WHAT YOU ARE ASKED TO DO:
Repeat the records exactly, so that each line matches the original.

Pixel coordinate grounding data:
§

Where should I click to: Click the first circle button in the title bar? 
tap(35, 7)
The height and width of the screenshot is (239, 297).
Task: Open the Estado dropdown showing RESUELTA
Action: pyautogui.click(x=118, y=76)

§

TASK ANSWER:
Where should I click to: Click the first circle button in the title bar? 
tap(35, 7)
The height and width of the screenshot is (239, 297).
Task: Open the Estado dropdown showing RESUELTA
Action: pyautogui.click(x=118, y=76)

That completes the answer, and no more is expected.